_Supplied data:_
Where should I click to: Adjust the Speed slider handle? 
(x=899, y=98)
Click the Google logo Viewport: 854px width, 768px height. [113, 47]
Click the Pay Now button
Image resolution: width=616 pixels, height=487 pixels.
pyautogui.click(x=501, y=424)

---

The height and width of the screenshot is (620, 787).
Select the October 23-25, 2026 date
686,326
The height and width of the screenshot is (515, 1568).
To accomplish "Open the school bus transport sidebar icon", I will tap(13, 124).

_Task description:_ Once you have located every line with the word "screenshot" in the material above, list those lines.

_Result of the task:_
The height and width of the screenshot is (620, 787).
The height and width of the screenshot is (515, 1568).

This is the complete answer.